News Traveling Tourists Welcomed With Alabama Apples

Traveling Tourists Welcomed With Alabama Apples

Traveling Tourists Welcomed With Alabama Apples
October 27, 2014 |

Visitors from around the world are getting a taste of Alabama one bushel at a time with apples from Isom’s Orchard in Limestone County.

The Limestone County Farmers Federation’s Women’s Leadership Committee supplies apples, coloring books and bookmarks to the Alabama Welcome Center off Interstate 65 north of Athens to help educate visitors on local agriculture. But the committee’s Chair Patty Marsh said it’s the crisp, fresh apples that leave a tasty impression about the state.

“We try to promote local commodities, and the best way to do that is by sharing,” Marsh said. “The Isoms raise the apples, and by letting visitors know they’re locally grown, I think it means a lot.”

Wes and Marlene Isom farm 240 acres in Limestone County and grow peaches, apples, pumpkins, sweet corn and other vegetables.
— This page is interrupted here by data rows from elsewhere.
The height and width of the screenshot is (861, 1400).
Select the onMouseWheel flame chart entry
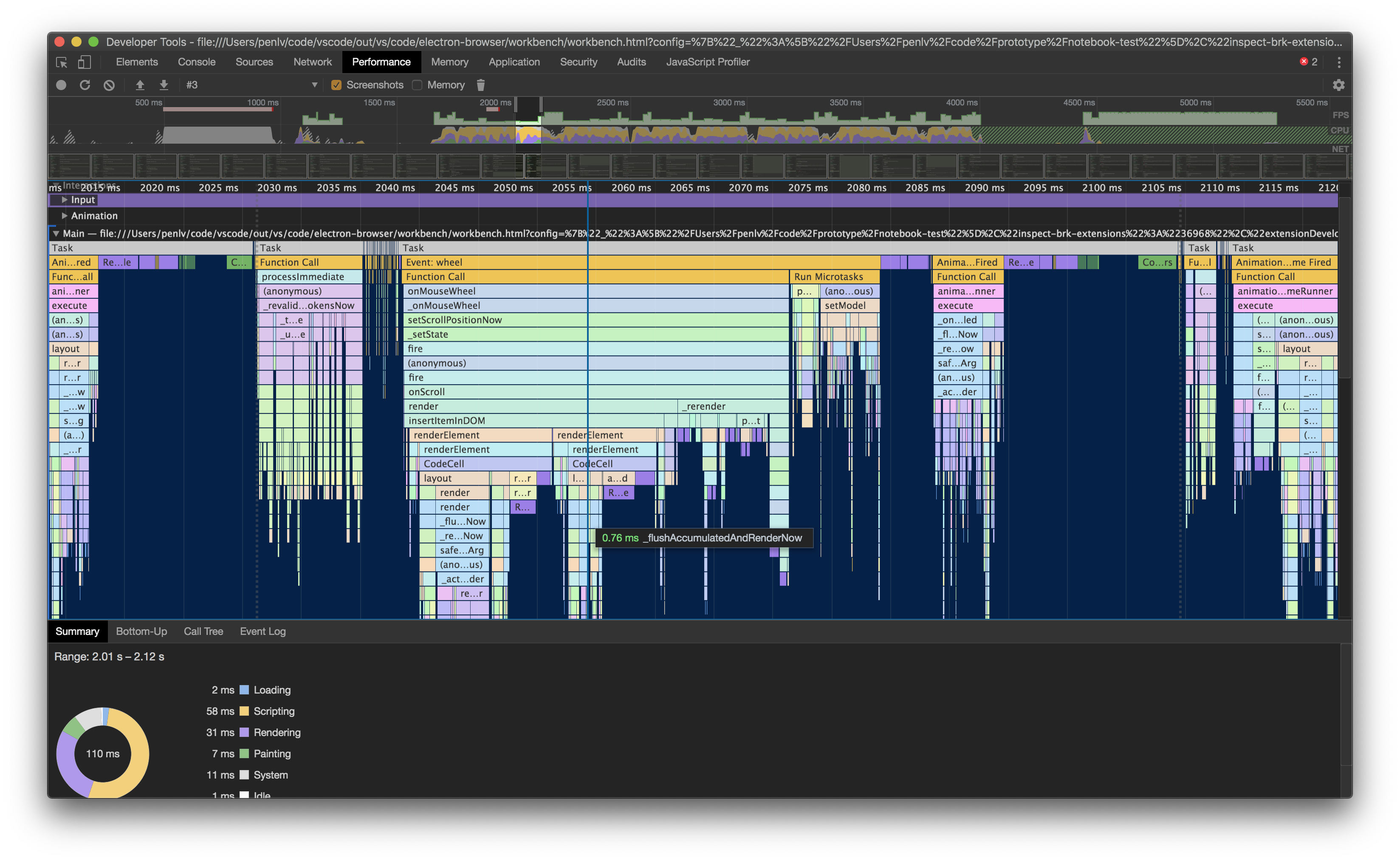(x=441, y=291)
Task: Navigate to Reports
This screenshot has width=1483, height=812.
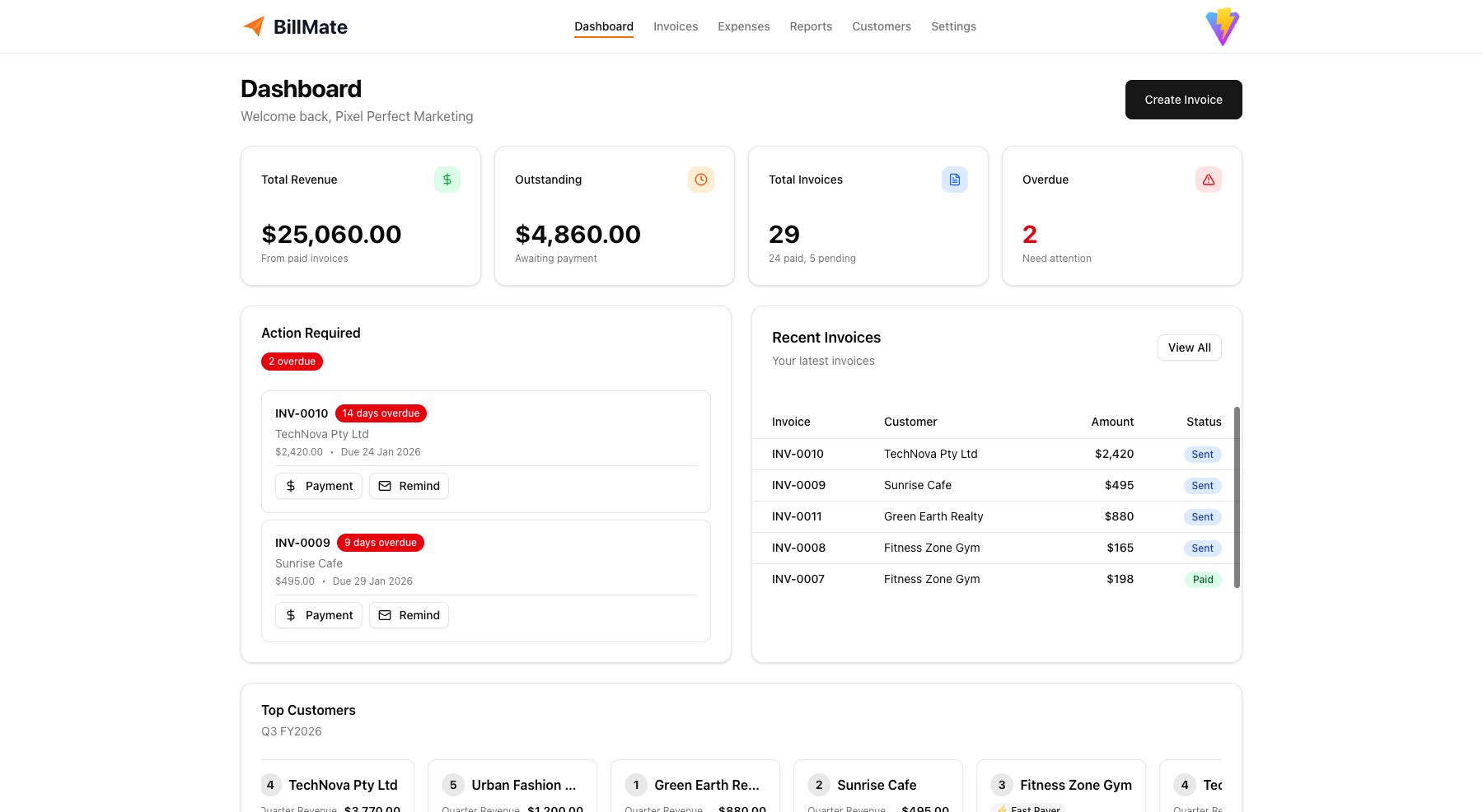Action: pyautogui.click(x=811, y=26)
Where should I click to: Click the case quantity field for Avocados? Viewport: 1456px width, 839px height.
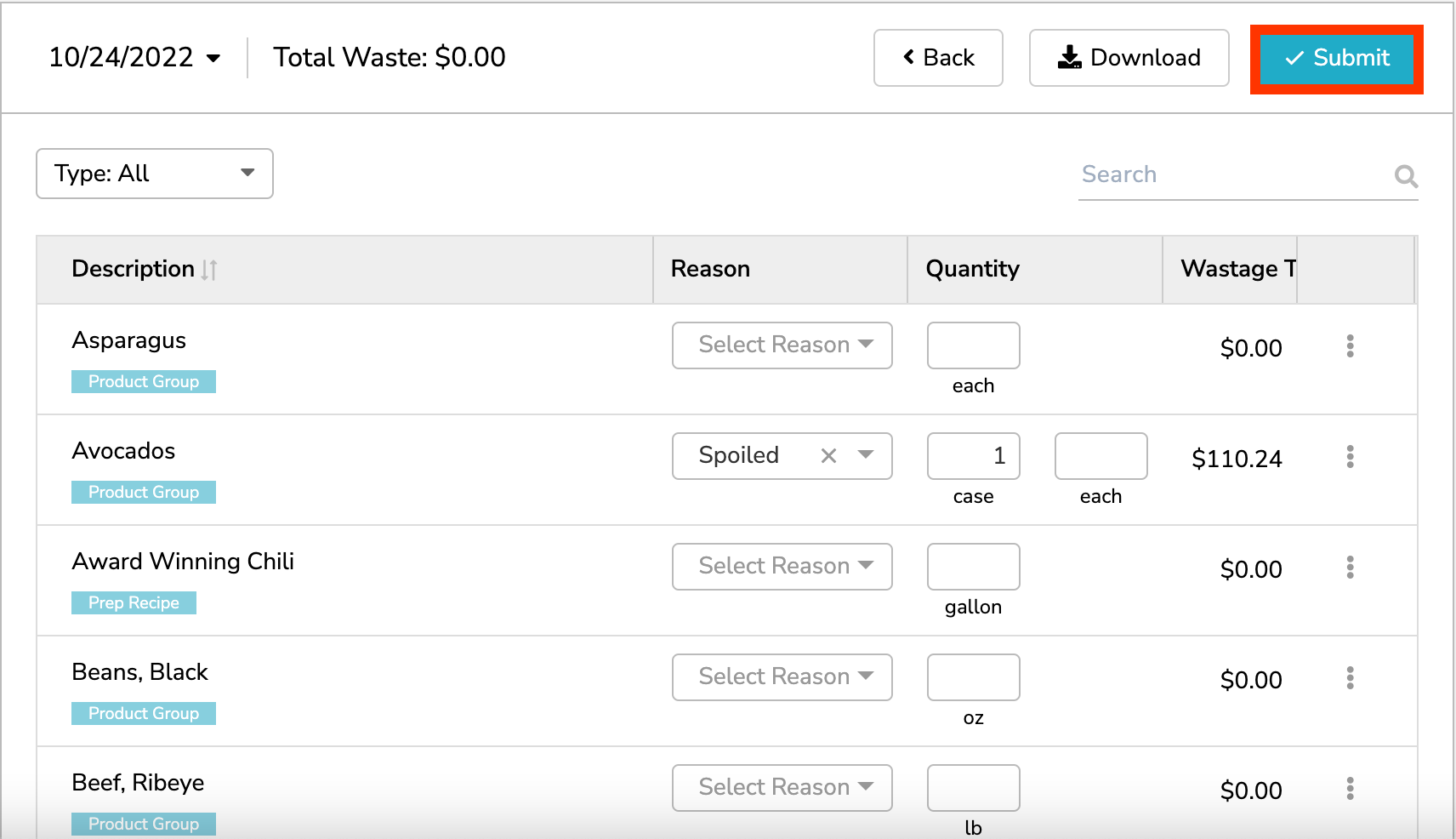973,456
The Isoms operate a retail roadside business on U.S. Hwy 72 with their children Kent, Lee and Mary Alice, and their nephew, Joseph.

The Isoms also give peaches to the welcome center and sell apples to Athens and Limestone County school systems.

 Wes said the family raised cotton and cattle for hundreds of years, but his grandfather planted the first apple trees in 1966.

“We once had more than 100 acres of apples,” Wes said. “We’re at about 60 now, but the root stocks we’re using are more manageable, so we’re producing higher yields now than we were before.”

Their mainstays are golden delicious, gala, Fuji and Granny Smith apples, and they recently started growing candy crisp, gold rush and enterprise.

Alabama Farmers Federation Horticulture Division Director Mac Higginbotham said businesses like Isom’s Orchard are important because they put farmers and consumers face-to-face.

“The language of food is universal,” Higginbotham said. “Food creates a special bond between people, and businesses like Isom’s Orchard are a way to get consumers talking about farming, and farmers talking about food.”

The Isoms open to their farm to the public in late May until November, and they’re always getting visitors from in- and out-of-state.

“We love our customers,” Marlene said. “We have a lot of people from Ohio, Kentucky, Illinois and Indiana. Once they find you, they plan their trips around visiting. Everyone’s got a good story, and I want to hear all of them.”